Euthanasia:  Not Just for Kids in China Empty
PostSubject: Euthanasia: Not Just for Kids in China   Euthanasia:  Not Just for Kids in China I_icon_minitimeMon Sep 17, 2012 10:21 pm

Euthanasia, as defined by Oxford English Dictionary is the action of inducing a gentle and easy death; used especially with reference to a proposal that the law should sanction the pulling painlessly to death of those suffering from incurable and extremely painful diseases. Terminally ill and suffering patients should have the right to choose death over life.
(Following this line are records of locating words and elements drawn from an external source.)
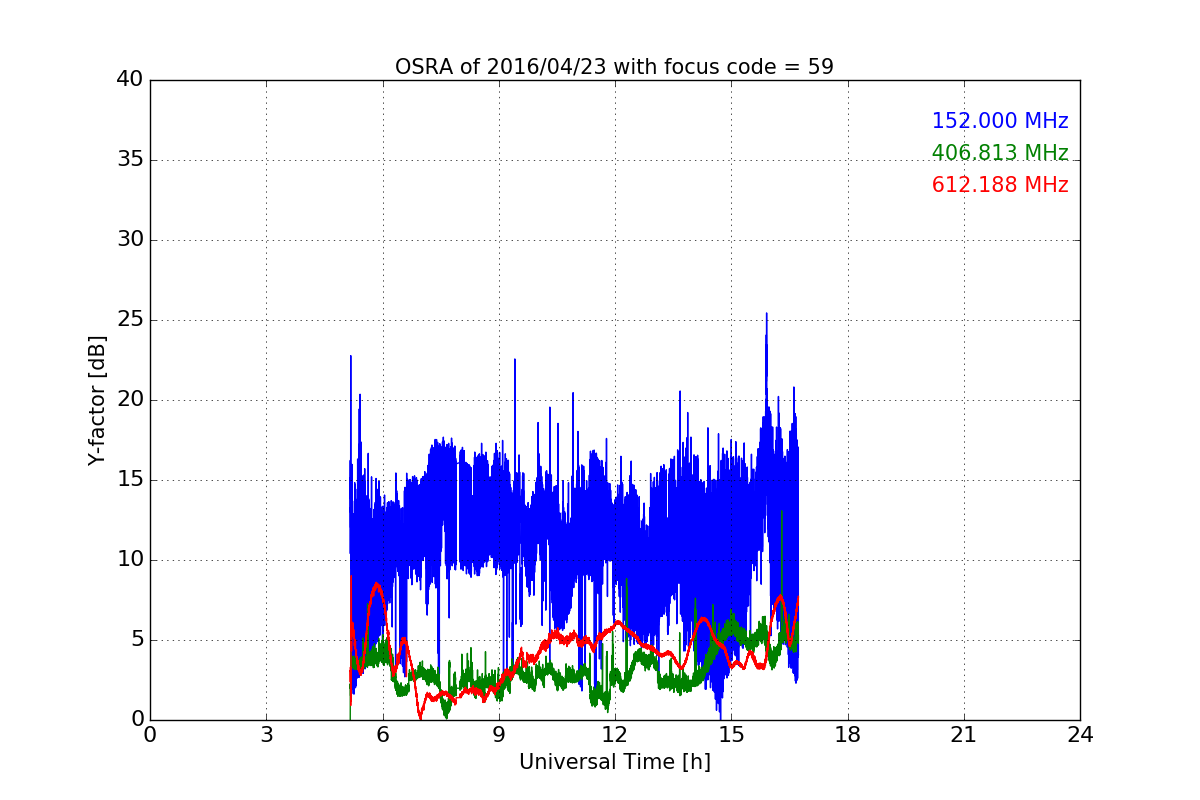Click the 10 tick on the Y-factor axis
The height and width of the screenshot is (800, 1200).
click(130, 560)
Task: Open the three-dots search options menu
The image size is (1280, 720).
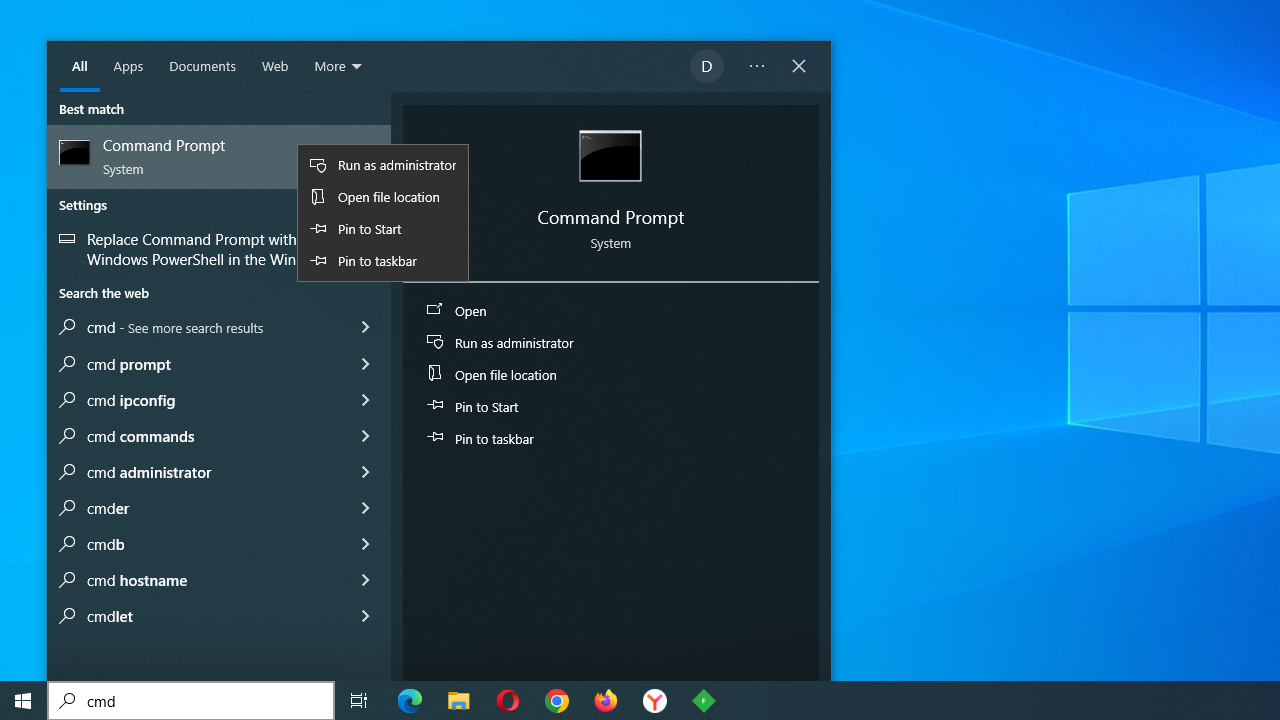Action: pyautogui.click(x=757, y=67)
An individuals right to die is protected by the same constitutional safeguards that guarantee rights such as marriage, procreation, and the refusal or termination of life saving medical treatment. These rights and arguments have been used in several US Supreme Court cases, including the Oct. 1996 case of Dennis Vacco vs. TImothy Quill, M.D. The plaintiff quarreled that, "The Due Process Clause of the Fourteenth Amendment protects the personal choice of a mentally competent, terminally ill individual to terminate unendurable suffering and hasten inevitable death" (Unknown, 1996). Martin Gold, J.D. argues that physicians " . . . should be legally permitted to accede to the desire of a patients to hasten death when the patient's decision is voluntarily reached, a patients is competent to make the decision, and the patients have been fully informed of the diagnosis and prognosis of an incurable, fatal disease which has progressed to the final stage . . ." (Kass, 2010). The plaintiffs in the case also argued that, " . . . denying terminally ill patients not on life support medical assistance in hastening death violates the Equal Protection Clause of the Fourteenth Amendment", (Unknown, 1996).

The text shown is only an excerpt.